Exercise: Go over the lines below, and when one contains the word "with", copy it.

(Beginning of Exercise data)

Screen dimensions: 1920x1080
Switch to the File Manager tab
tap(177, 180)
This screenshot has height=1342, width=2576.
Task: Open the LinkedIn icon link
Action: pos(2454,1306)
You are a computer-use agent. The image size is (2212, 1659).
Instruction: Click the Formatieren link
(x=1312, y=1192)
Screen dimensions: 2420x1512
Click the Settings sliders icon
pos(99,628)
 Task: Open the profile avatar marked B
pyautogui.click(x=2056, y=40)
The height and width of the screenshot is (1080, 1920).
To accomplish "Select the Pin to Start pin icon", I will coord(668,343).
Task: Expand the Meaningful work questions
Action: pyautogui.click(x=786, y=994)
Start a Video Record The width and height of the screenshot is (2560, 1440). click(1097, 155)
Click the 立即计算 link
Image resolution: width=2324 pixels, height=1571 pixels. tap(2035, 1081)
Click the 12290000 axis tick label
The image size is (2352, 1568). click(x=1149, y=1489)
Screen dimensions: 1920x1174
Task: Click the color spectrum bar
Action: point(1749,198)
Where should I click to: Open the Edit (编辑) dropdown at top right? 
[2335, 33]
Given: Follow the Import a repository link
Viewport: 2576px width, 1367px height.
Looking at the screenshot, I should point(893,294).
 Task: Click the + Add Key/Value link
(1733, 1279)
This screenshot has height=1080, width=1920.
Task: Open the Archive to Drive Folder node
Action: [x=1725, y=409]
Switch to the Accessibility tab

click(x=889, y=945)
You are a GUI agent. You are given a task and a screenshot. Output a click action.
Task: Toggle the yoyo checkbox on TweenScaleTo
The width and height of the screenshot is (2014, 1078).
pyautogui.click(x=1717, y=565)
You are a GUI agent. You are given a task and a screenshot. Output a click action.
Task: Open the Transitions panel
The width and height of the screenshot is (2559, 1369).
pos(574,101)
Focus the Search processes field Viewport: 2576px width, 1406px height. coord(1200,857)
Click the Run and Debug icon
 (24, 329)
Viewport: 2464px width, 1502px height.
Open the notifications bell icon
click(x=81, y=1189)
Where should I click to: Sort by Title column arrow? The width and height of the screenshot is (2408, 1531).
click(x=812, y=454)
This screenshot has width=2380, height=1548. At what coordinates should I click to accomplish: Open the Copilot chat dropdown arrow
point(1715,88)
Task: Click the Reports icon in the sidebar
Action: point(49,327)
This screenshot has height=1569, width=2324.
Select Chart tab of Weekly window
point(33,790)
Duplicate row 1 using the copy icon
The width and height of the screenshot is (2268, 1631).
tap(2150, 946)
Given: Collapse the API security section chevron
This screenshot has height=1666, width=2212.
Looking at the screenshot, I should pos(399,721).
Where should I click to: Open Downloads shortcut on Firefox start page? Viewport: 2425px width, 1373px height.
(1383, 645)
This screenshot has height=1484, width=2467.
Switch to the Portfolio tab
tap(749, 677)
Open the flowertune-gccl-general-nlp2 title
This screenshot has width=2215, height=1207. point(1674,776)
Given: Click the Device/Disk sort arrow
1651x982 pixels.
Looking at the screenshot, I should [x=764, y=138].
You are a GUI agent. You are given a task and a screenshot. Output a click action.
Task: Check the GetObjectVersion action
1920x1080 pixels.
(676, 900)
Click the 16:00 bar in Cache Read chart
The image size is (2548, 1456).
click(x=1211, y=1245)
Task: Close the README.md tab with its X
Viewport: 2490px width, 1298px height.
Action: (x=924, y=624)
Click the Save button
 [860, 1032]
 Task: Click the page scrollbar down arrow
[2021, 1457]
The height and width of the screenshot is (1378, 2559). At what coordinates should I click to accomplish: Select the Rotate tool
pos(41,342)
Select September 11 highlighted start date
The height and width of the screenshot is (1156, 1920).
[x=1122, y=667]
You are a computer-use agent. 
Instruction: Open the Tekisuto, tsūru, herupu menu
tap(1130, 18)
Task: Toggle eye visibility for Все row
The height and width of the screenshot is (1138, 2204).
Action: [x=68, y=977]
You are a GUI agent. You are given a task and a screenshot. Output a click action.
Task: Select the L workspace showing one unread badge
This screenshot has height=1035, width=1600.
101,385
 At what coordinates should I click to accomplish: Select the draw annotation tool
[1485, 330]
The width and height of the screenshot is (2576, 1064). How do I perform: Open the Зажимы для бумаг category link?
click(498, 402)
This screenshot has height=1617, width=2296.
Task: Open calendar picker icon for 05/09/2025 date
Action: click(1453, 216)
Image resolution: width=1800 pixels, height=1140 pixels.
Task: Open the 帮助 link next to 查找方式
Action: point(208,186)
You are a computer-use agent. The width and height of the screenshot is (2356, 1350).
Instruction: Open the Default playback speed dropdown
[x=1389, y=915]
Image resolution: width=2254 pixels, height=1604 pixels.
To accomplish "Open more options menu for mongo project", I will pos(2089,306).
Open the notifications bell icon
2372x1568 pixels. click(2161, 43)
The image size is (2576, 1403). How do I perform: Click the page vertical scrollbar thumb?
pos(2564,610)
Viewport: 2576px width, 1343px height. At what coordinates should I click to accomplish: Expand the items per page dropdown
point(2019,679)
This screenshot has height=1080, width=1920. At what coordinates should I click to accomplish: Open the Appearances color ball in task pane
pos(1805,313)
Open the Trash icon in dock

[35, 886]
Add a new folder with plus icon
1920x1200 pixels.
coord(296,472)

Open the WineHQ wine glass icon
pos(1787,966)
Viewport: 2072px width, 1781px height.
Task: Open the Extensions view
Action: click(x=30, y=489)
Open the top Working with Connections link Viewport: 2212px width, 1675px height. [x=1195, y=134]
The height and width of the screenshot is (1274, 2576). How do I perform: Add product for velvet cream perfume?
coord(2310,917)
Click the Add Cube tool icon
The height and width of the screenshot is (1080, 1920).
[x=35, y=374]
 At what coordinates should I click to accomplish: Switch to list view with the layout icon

(End of Exercise data)

Exercise solution:
Task: Close the README.md tab with its X
Add a new folder with plus icon
Open the top Working with Connections link Viewport: 2212px width, 1675px height. [x=1195, y=134]
 At what coordinates should I click to accomplish: Switch to list view with the layout icon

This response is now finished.